S1 2SCNN (RGB) 40.44 30.46 13.67 83.04 57.05 33.25 34.74 28.23 6.66 15.90 23.23 5.47
2SCNN (two stream) 42.16 29.14 13.23 80.58 53.70 30.36 29.39 30.73 5.92 14.83 21.10 4.93
TSN (RGB) 45.68 36.80 19.86 85.56 64.19 41.89 61.64 34.32 11.02 23.81 31.62 9.76
TSN (two stream) 48.23 36.71 20.54 84.09 62.32 39.79 47.26 35.42 11.57 22.33 30.53 9.78
LSTA (RGB) 58.25 38.93 30.16 86.57 62.96 50.16 44.09 36.30 16.54 37.32 36.52 19.00
LSTA (two stream) 59.55 38.35 30.33 85.77 61.49 49.97 42.72 36.19 14.46 38.12 36.19 17.76
S2 2SCNN (RGB) 34.89 21.82 10.11 74.56 45.34 25.33 19.48 14.67 5.32 11.22 17.24 6.34
2SCNN (two stream) 36.16 18.03 7.31 71.97 38.41 19.49 18.11 15.31 3.19 10.52 12.55 3.00
TSN (RGB) 34.89 21.82 10.11 74.56 45.34 25.33 19.48 14.67 5.32 11.22 17.24 6.34
TSN (two stream) 39.4 22.7 10.89 74.29 45.72 25.26 22.54 15.33 6.21 13.06 17.52 6.49
LSTA (RGB) 45.51 23.46 15.88 75.25 43.16 30.01 26.19 17.58 8.44 20.80 19.67 11.29
LSTA (two stream) 47.32 22.16 16.63 77.02 43.15 30.93 31.57 17.91 8.97 26.17 17.80 11.92
Table 5: Comparison of recognition accuracies with state-of-the-art in EPIC-KITCHENS dataset.

Attention Map Visualization

Figs 14 - 18 visualize the generated attention maps for different video sequences. In Figs. 14 - 16, one can see that LSTA is able to successfully identify the relevant regions and track them across the sequences while ego-rnn misses the regions in some frames. This shows the ability of LSTA in identifying and tracking the discriminant regions that are relevant for classifying the activity category. However, in Figs. 17 and 18, the network fails to recognize the relevant regions. In both of these video sequences, the object is not present in the first few frames and the network attends to wrong regions, failing to move its attention towards the object when it appears. Since the proposed method maintains a memory of attention maps, occlusion of the relevant object in the initial frames results in the network attending to the wrong regions in the frame.

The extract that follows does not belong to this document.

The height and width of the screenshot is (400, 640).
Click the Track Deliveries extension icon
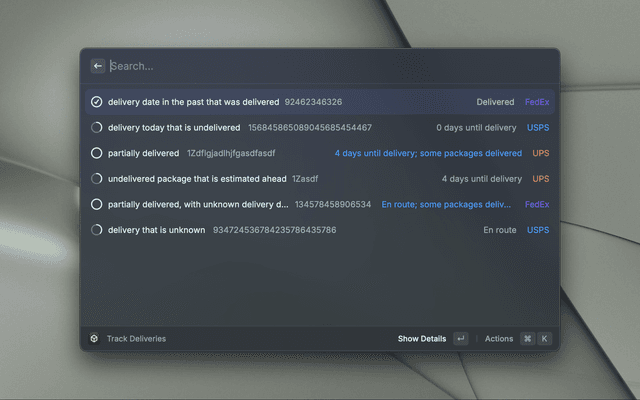coord(94,339)
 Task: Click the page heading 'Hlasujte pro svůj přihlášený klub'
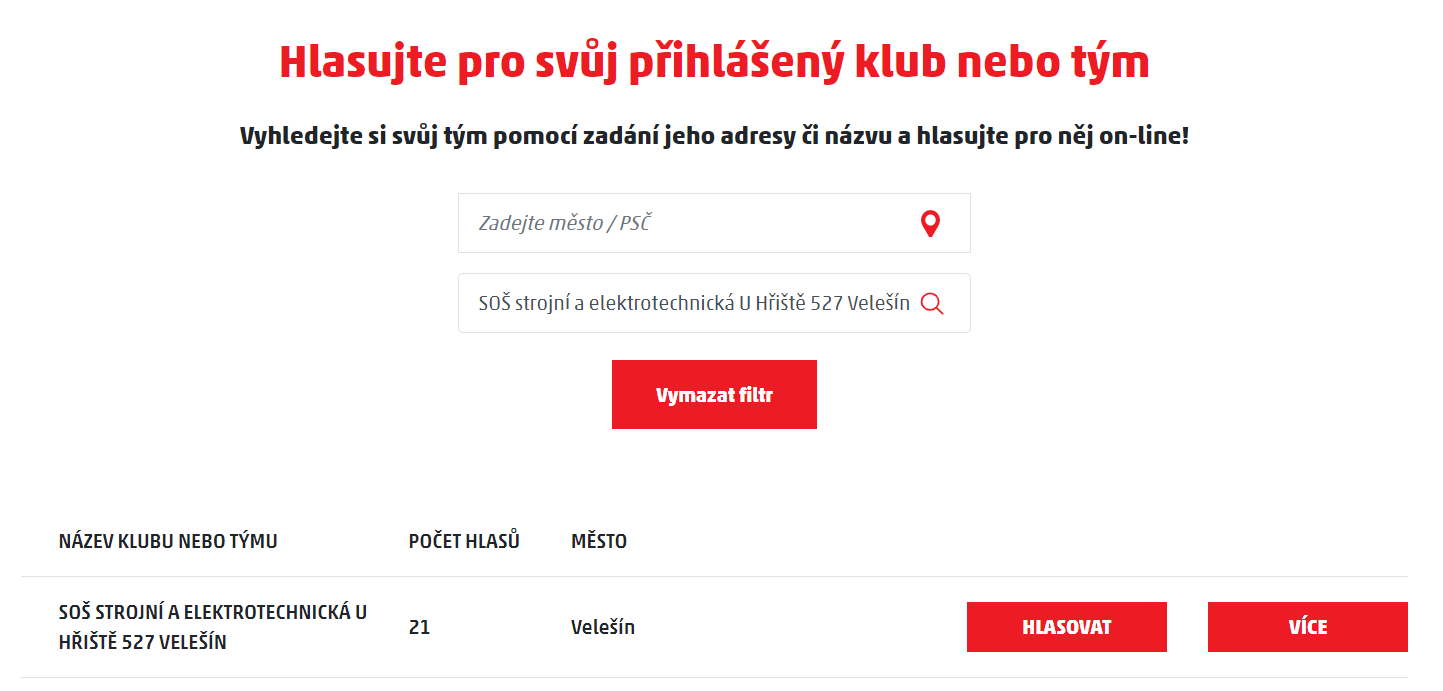pos(714,61)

Figure 14: Attention maps generated by ego-rnn (second row) and LSTA (third) for scoop_sugar,spoon video sequence. We show the 5 frames that are uniformly sampled from the 25 frames used as input to the corresponding networks. Fourth row shows the attention map generated by the motion stream. For flow, we visualize the attention map on the five frames corresponding to the optical flow stack given as input.

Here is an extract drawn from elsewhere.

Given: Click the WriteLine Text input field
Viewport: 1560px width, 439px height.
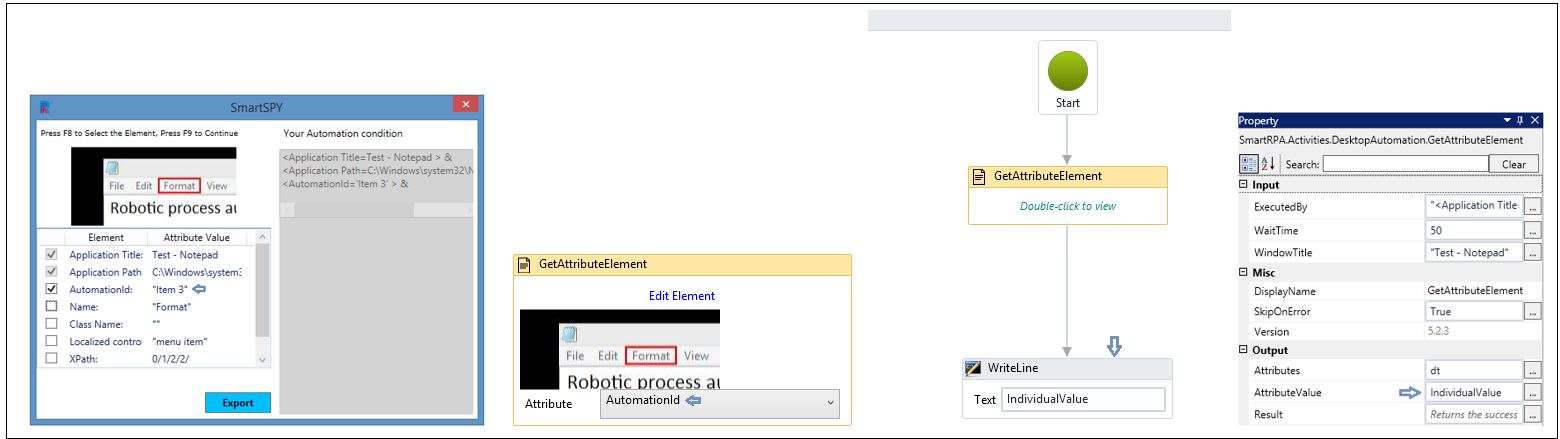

Figure 15: Attention maps generated by ego-rnn (second row) and LSTA (third) for take_water video sequence. We show the 5 frames that are uniformly sampled from the 25 frames used as input to the corresponding networks. Fourth row shows the attention map generated by the motion stream. For flow, we visualize the attention map on the five frames corresponding to the optical flow stack given as input.
Figure 16: Attention maps generated by ego-rnn (second row) and LSTA (third) for shake_tea,cup video sequence. We show the 5 frames that are uniformly sampled from the 25 frames used as input to the corresponding networks. Fourth row shows the attention map generated by the motion stream. For flow, we visualize the attention map on the five frames corresponding to the optical flow stack given as input.
Figure 17: Attention maps generated by ego-rnn (second row) and LSTA (third) for take_bread video sequence. We show the 5 frames that are uniformly sampled from the 25 frames used as input to the corresponding networks. Fourth row shows the attention map generated by the motion stream. For flow, we visualize the attention map on the five frames corresponding to the optical flow stack given as input.
Figure 18: Attention maps generated by ego-rnn (second row) and LSTA (third) for take_spoon video sequence. We show the 5 frames that are uniformly sampled from the 25 frames used as input to the corresponding networks. Fourth row shows the attention map generated by the motion stream. For flow, we visualize the attention map on the five frames corresponding to the optical flow stack given as input.